Bond investment income was HKD 36.7 billion, up by 5.7 times year-on-year. However, foreign exchange investment income fell by 49% to HKD 13.5 billion. Eddie Yue, Deputy Chief Executive of the HKMA, said that the market sentiment in the first quarter was good, the Fed’s monetary policy turned, the China-US trade negotiations were progressing, financial market and global stock markets rebounded sharply, including US stocks, Hong Kong stocks and the mainland stock market.

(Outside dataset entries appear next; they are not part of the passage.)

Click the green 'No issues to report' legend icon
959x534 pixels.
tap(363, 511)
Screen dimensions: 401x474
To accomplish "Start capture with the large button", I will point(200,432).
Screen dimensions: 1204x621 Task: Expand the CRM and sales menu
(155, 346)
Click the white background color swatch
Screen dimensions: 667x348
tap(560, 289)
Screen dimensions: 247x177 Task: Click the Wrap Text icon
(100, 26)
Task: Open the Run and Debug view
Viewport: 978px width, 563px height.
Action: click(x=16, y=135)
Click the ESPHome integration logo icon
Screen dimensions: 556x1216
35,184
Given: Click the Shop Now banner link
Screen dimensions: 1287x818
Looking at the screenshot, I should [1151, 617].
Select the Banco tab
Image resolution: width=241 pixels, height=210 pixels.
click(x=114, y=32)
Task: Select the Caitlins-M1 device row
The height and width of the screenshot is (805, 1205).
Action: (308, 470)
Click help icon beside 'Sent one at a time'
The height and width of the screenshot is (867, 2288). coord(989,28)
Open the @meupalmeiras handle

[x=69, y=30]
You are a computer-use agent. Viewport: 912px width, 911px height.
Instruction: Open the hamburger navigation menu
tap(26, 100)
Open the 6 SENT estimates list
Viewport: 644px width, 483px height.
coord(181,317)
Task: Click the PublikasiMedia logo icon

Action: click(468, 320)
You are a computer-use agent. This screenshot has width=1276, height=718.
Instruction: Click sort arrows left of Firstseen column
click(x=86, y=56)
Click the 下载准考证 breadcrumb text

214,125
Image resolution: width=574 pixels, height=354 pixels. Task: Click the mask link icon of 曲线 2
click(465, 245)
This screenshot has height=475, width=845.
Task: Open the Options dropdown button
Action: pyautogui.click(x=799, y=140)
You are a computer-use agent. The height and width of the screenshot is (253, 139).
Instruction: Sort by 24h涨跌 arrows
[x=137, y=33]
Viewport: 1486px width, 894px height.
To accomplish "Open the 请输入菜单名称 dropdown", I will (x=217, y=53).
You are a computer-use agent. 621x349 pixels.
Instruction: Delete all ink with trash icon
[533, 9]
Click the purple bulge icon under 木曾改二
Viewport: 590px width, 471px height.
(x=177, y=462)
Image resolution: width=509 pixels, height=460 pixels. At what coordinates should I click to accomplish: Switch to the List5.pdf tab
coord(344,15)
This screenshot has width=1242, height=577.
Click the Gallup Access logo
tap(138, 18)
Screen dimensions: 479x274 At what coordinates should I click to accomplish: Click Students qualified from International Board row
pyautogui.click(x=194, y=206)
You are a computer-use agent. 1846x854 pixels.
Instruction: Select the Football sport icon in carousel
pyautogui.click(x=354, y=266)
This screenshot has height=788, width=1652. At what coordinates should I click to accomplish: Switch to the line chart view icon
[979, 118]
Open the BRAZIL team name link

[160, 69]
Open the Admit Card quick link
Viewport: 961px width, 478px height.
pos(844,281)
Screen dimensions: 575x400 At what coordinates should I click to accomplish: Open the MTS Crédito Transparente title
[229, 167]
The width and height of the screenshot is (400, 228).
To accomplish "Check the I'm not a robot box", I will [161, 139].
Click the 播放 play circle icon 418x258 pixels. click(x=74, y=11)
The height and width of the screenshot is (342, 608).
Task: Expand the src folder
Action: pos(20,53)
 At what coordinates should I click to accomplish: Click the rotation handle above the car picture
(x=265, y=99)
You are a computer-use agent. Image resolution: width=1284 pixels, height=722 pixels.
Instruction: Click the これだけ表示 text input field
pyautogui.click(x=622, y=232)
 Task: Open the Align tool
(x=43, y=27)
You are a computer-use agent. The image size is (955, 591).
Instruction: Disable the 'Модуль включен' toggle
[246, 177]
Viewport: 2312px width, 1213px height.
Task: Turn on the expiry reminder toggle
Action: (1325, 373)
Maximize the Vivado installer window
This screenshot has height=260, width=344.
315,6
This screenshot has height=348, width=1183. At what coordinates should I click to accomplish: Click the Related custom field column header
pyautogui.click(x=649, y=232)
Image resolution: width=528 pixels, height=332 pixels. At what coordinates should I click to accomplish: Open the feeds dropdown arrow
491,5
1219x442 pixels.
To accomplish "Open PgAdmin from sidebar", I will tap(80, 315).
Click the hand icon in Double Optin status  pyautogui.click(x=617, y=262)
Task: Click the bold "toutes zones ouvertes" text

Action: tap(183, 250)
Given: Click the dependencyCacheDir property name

Chief Executive Norman Chan said that the stock market performance is based on the assumption that the market will reach an agreement on China-US trade war. If the two sides fail to reach an agreement, the stock market will have a strong reaction, which will affect the performance of the Exchange Fund in the second and third quarter, but emphasise that everyone should pay attention to long-term income.

Norman Chan also said that if the trade negotiations fails, it will be a lose-lose situation, and all trading partners will be affected. However, as to whether the United States will impose tariffs on Hong Kong, Norman Chan believes that there is a trade deficit between Hong Kong and the United States, so there is not much reason to impose tariffs.

As for the property market, Norman Chan said that the overheating situation still exists. Although there was a correction in last year, it has stopped falling and rebounded this year. The future trend is still unpredictable. The authorities will adjust the counter-cyclical measures in response to the property market.